• _TASK DATA_:
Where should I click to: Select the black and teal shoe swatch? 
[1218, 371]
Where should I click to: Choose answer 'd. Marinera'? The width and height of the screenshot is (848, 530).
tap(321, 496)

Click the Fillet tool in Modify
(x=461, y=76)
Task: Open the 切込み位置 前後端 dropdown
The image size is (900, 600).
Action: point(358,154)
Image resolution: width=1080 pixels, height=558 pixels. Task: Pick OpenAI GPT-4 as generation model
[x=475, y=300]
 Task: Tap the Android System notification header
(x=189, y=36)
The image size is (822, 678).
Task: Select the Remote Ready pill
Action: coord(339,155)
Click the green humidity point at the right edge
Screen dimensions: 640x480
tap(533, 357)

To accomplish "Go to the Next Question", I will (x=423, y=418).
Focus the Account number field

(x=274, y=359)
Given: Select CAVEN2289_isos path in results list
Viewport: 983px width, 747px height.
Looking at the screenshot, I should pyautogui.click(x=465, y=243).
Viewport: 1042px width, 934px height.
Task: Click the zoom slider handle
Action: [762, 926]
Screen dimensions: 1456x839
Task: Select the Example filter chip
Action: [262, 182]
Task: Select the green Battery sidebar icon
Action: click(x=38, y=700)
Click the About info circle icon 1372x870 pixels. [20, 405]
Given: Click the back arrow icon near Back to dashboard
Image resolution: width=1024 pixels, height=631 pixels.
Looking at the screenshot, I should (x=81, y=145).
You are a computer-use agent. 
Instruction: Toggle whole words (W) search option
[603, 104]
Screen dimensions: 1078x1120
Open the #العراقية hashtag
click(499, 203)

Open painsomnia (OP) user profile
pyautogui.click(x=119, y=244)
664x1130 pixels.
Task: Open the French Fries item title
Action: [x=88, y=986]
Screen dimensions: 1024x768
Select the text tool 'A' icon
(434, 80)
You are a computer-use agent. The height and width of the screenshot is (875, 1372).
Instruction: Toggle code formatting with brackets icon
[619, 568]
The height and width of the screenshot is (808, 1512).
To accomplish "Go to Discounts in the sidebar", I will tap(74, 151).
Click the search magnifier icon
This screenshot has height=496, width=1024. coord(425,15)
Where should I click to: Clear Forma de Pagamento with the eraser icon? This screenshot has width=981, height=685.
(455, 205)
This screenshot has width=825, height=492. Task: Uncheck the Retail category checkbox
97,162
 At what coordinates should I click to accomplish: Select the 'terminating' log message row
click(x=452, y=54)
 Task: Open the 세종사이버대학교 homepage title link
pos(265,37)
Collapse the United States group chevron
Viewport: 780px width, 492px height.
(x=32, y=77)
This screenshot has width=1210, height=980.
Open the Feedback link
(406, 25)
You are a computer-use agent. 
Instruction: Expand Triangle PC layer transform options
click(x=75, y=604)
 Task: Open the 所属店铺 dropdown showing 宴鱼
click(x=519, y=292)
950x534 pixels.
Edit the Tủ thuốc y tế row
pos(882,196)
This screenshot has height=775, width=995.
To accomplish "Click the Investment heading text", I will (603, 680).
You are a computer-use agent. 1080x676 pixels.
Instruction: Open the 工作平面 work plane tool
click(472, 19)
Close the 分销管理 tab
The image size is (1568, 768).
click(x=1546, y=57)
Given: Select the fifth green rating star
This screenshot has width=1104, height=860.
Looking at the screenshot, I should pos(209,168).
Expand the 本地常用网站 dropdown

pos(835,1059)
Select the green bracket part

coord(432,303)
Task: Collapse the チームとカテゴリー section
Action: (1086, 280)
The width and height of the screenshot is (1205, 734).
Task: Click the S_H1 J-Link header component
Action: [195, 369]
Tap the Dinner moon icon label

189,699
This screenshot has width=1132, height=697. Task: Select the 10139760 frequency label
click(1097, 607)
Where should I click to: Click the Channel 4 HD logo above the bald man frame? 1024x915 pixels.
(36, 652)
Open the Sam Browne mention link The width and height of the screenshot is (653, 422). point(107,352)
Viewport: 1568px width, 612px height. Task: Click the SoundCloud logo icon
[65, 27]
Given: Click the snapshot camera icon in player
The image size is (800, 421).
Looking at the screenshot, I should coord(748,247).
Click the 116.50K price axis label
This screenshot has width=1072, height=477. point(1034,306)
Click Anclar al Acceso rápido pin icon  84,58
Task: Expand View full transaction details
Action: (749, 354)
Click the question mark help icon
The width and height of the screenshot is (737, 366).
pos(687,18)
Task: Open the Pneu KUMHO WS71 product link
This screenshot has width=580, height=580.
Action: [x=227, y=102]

• _YOUR OBJECTIVE_:
From the entries above, copy each line holding "computer".

• _RESPONSE AREA_:
You are a computer-use agent. 
You are a computer-use agent. The height and width of the screenshot is (875, 1372).
You are a computer-use agent. 
You are a computer-use agent. 1080x676 pixels.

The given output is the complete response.